PROBLEM TO SOLVE:
Switch "screenshot" to "screen capture" in everything from the row containing "What do you" down to the end of the rows, leaving all other wording unchanged. Omit the pictures from your version.

Stored items:
=== Begin Enclosure ===
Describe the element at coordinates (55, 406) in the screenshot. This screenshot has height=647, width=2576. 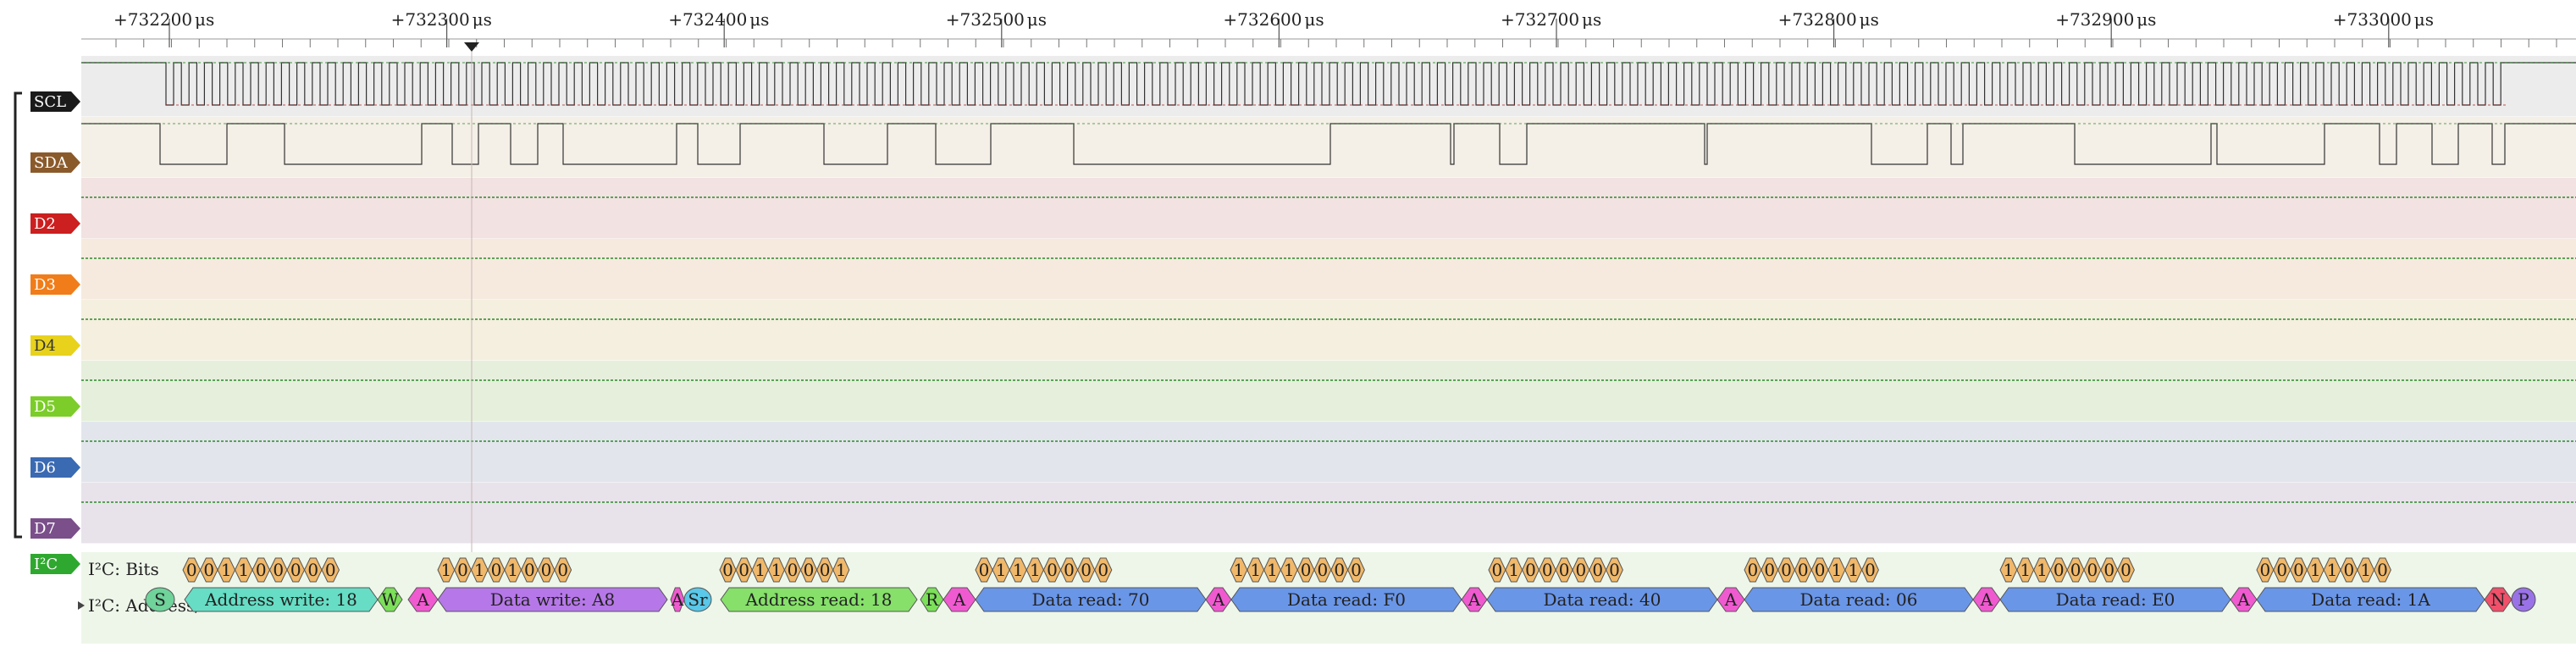
I see `channel-tag-d5: D5` at that location.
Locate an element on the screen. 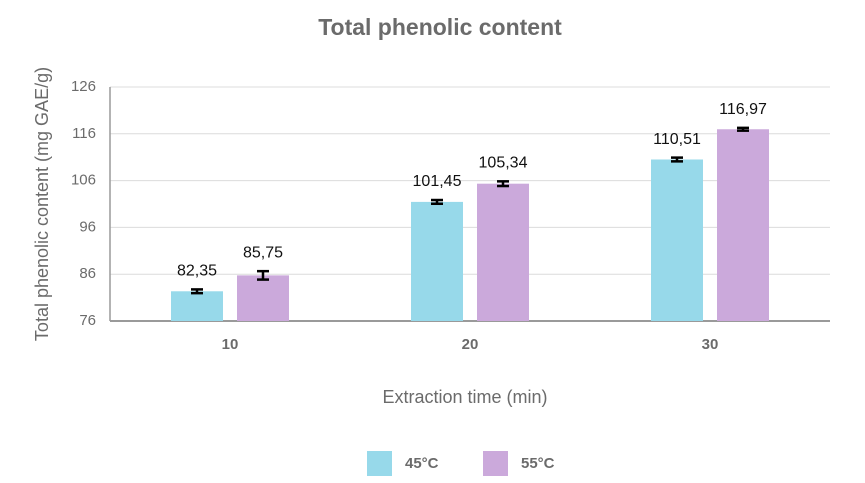 The width and height of the screenshot is (865, 483). y-tick-label: 116 is located at coordinates (84, 134).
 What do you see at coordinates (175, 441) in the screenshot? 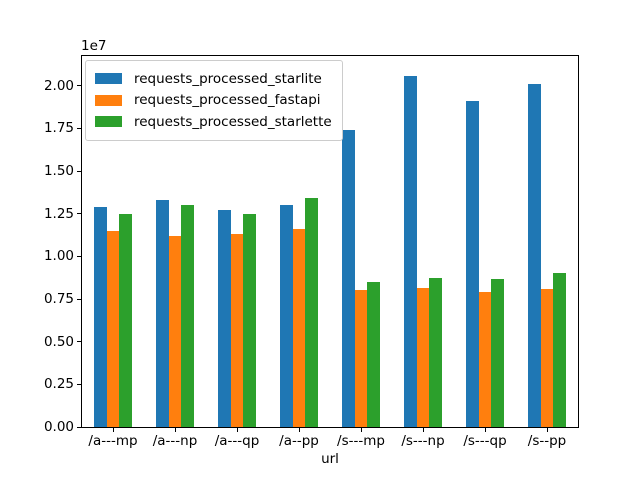
I see `x-tick-label: /a---np` at bounding box center [175, 441].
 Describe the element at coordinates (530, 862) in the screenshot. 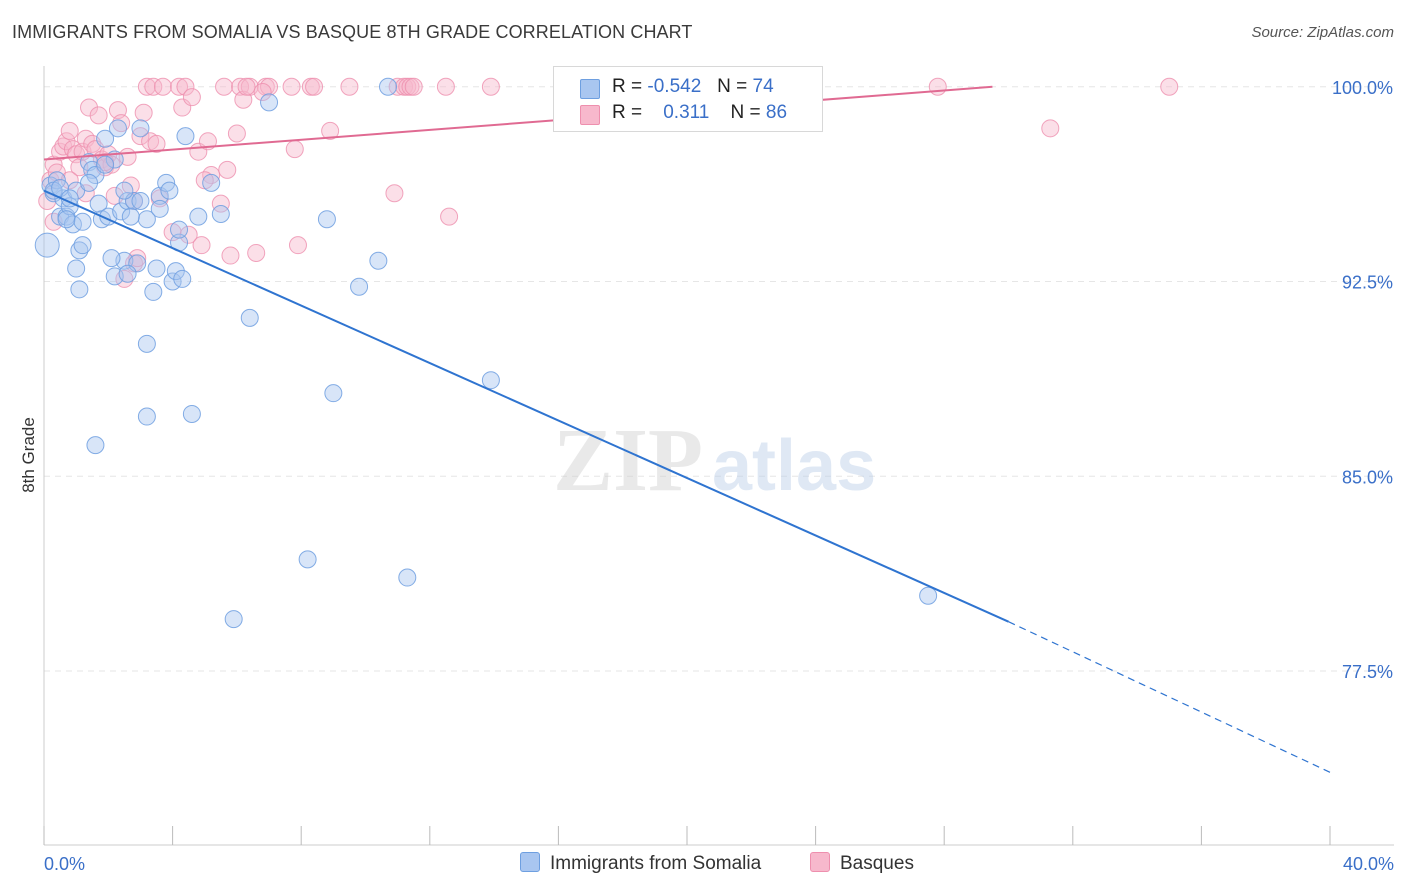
=== End Enclosure ===
RESULT OF THE EXERCISE:
 What do you see at coordinates (175, 441) in the screen capture? 
I see `x-tick-label: /a---np` at bounding box center [175, 441].
 Describe the element at coordinates (530, 862) in the screen capture. 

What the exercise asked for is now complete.